O kolejny co wymyśla sobie jedno,a potem wymyśla drugie .a co do czego wycofuje się,bo ktoś go wyjaśnił. Sofista
jest gdzieś kompilacja z 5 czy 6 artykułów spod znaku świętego Oburza kiedy ktoś miał czelność dać "zgniłą" recenzję :D
mi ten tytul kojarzy sie z rasistowska partia/organizacja czarne pantery, ktore mozna porownac do KKK.
akurat imię bohatera nie ma żadnego związku z organizacją i było dosyć nieszczęśliwym zbiegiem okoliczności (wydaje mi się, że bohater pojawił się dosłownie na chwilę przed utworzeniem rasistowskiej organizacji)
"Organizacja nie wzięła nazwy od komkisowego bohatera."
[citation needed]
Hitler też sam wymyślił swastykę, znikąd jej nie skopiował.
czy jesteś półanalfabetą, że trzeba za ciebie szukać informacji?

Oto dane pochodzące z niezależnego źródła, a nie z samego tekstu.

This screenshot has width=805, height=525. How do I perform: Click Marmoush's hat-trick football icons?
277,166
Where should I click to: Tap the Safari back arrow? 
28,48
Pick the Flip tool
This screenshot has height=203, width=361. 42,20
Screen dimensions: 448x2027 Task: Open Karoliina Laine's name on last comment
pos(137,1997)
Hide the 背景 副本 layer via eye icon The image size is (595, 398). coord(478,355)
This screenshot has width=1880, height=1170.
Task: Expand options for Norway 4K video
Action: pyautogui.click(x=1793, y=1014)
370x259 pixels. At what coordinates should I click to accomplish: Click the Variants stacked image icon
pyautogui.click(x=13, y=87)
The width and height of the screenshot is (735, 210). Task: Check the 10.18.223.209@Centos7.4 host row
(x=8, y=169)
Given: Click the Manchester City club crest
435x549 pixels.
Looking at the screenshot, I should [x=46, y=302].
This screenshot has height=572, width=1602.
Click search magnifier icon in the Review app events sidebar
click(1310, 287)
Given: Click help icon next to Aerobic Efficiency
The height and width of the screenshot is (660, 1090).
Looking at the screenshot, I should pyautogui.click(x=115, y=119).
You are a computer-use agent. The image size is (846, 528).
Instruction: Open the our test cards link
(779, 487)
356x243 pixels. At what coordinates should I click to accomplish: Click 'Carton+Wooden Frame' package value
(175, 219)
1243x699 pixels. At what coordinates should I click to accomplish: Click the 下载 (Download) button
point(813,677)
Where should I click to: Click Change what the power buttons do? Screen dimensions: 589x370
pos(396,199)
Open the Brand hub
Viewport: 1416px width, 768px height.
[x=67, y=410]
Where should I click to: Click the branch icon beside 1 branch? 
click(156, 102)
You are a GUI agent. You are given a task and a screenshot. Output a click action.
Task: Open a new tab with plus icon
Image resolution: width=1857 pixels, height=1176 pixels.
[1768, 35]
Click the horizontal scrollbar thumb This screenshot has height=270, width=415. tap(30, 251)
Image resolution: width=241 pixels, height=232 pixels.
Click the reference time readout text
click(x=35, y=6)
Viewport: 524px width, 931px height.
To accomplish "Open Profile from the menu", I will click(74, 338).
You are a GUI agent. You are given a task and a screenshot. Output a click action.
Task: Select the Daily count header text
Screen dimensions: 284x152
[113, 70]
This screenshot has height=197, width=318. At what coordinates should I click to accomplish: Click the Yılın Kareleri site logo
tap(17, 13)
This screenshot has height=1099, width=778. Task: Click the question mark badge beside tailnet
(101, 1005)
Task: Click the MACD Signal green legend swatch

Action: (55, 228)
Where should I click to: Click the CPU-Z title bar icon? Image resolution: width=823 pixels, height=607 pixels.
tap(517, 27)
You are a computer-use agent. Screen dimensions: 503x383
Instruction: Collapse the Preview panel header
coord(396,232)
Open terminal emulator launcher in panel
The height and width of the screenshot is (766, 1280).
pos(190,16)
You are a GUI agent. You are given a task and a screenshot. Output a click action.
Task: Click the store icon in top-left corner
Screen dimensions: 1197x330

https://www.reddit.com/r/history/comments/395gs4/name_origin_of_the_black_panthe rs_party/
Półanalfabetą jest raczej osoba, która nie rozumie zależności, że skoro swastyka jest wszędzie cenzurowana (nawet usuwana w niektórych krajach ze strzelanek rozgrywających się w trakcie IIWŚ), to identycznie używanie "Black Panthers" też powinno być cenzurowane, bo inaczej mamy do czynienia z podwójnymi standardami i dyskryminacją. Nie ma żadnego znaczenia, kto był pierwszy, a kto nie. Cenzurujemy wszystkich według pewnego kanonu, albo nikogo.
Aha i obydwa linki powyżej przeleciałem na ctrl+F (nie będę tego całego czytać) i nie znalazłem żadnych fraz, które by potwierdziły to, co napisałem wyżej. Tak więc geniuszu, który nie posiadłeś umiejętności czytania ze zrozumieniem zasuwaj i pokaż mi, gdzie jest jakiekolwiek oświadczenie kogokolwiek związanego z tą organizacją albo studiującego ich historię, że nazwa organizacji nie wzięła się od nazwy komiksowego bohatera. Bo jeśli Hitler analogicznie nie wydał żadnego oświadczenia skąd wziął swastykę, to ja tak samo mogę sobie utrzymywać, że j.w.
"Hitler też sam wymyślił swastykę, znikąd jej nie skopiował."
tylko gdzie jest potwierdzenie takiego stwierdzenia?
Mi niestety też. Pierwsze co sobie wyobrażam, gdy usłyszę "Black Panthers", to czarni bojownicy. Beret na głowie, skórzana kurtka i pięść uniesiona ku niebu... brrrr...
przecież ten film był ultra słaby, nawet jeśli grali by w nim biali aktorzy nic by to nie zmieniło, po prostu był straszną kaszaną...
Zgadzam się. Jeden z gorszych, jak nie najgorszy film Marvela. Przezroczyste postacie, film na siłę poprawny politycznie, słaba fabuła. Jedyne, co ratuje film to fakt, że był po prostu dobrze zrobiony (jak na Disney'owskie standardy przystało). Ale ogólnie lipa.